Pozniej kupiłem od Martombike kurtke Windy z pseudo-pertex'u, ktory okazał się ceratą 100%. Kompletna porażka.

Teraz mam Rab Borealis z kapturem (full softshell) plus takie mniej rowerowe wdzianko od Rab (prosty dół, wysoka stójka) uszyty z paneli (przód, barki, góra rękawów, dół pleców to sofshell, reszta jakies elastyczne dzianiny) i jest super.
Softshell od Rab to duzo grubszy materiał niż Pertex (ktory jest troche jak jedwab mniej wiecej). 

 

  • +1 pomógł 1
Odnośnik do komentarza
Udostępnij na innych stronach

mam Rab Borealis (odkryłem ją parę lat temu), jest świetna ale nie używam jej na rower a do innych aktywności (nordic walking, treking po górach  itp). Na rower jest zbyt przewiewna przy wiekszych prędkościach ,  cienka i nie ten krój na rower jak dla mnie. Mialem tez wiatrówkę z Pertexu . No nie oddychało to jak Rab Borealis. Ze 2 razy bylem nią w górach jesienią  i nieźle się upociłem (fakt ze mocno napieraliśmy). Najwyraźniej różne są te Pertexy.

Edytowane przez dfq
  • +1 pomógł 1
Odnośnik do komentarza
Udostępnij na innych stronach

@chrismel Mam kilka różnych kurtek (i nie tylko)  Raba na różne warunki (przeciwdeszczowe, zimowe też).

Poszukaj tej kurtki  :  KURTKA TORQUE-BELUGA - Skalnik

To jest moja główna kurtka którą używam w zimie na intensywne aktywności  (trening trekingowy po pagórach w wysokich strefach HR) w temperaturach od +4C do -4C ( z odpowiednią bielizną  termoaktywną pod spodem). Jest nieco grubsza od Borealisa, mniej przewiewna , ale tez bardzo dobrze oddycha. Polecam 

Edytowane przez dfq
  • +1 pomógł 1
Odnośnik do komentarza
Udostępnij na innych stronach

Dzięki. Jak to dobrze że się Was zapytałem. Czyli wracam myślami do Matrix-a. Rab bardzo wysoko postawił poprzeczkę tym Borealisem.

Godzinę temu, dfq napisał:

nie ten krój na rower jak dla mnie

Mają wersję bardziej rowerową: https://rab.equipment/eu/mens-cinder-borealis-jacket

Edytowane przez chrismel
Odnośnik do komentarza
Udostępnij na innych stronach

  • 2 tygodnie później...

Przepuszcza 10-20% wiatru dzięki czemu ma rewelacyjną oddychalność. Ale z tego powodu dużo zależy od siły wiatru. Wiadomo że odczuwanie temperatury jest inne u każdego więc podam na swoim przykładzie. Oprócz Raba mam kurtkę Gore Spirit z Infinium które odcina wiatr w 100%.

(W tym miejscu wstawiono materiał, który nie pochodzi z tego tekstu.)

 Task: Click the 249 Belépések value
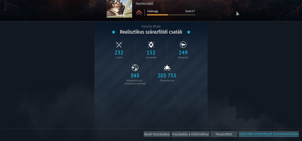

Raba używam zawsze kiedy jest +8 i więcej. Chociaż na 12+ mam nowy set od Assosa.

Gore kiedy jest +3 i mniej.

Pomiędzy +3 a +8 wybór kurtki uzależniam od siły wiatru. Im mocniej wieje tym Spirit zakładam wcześniej. Czasami biorę pod uwagę możliwość opadów bo Infinium chroni jednak w pewien sposób przed deszczem. Rab pomimo warstwy DWR ma zerową odporność na wodę.

Co do Dynafita się nie wypowiem bo nie używałem.

PS. Rab ma też wersję rowerową - Cinder Borealis. Ale zaletą wersji turystycznej są kieszenie z przodu które idealnie pełnią rolę wywietrzników.

  • +1 pomógł 1
Odnośnik do komentarza
Udostępnij na innych stronach

Tak na marginesie. Zerknij sobie na tą kurtkę od Gore. Jest teraz do kupienia za 350 zł co uważam za bardzo dobrą cenę. Idealnie się uzupełniają z Borealisem. Tylko jedna uwaga. Kieszenie są małe i nie wchodzi do nich smartfon.

https://www.amazon.pl/GORE-WEAR-Spirit-Jackets-Mężczyźni/dp/B08DP6WCD1?th=1

Odnośnik do komentarza
Udostępnij na innych stronach

I tak mam zawsze mała torbę na górnej rurze i tam najczęściej wożę telefon, więc to nie jest dla mnie problem. Będzie lepsza od Gore wear c3 infinium? 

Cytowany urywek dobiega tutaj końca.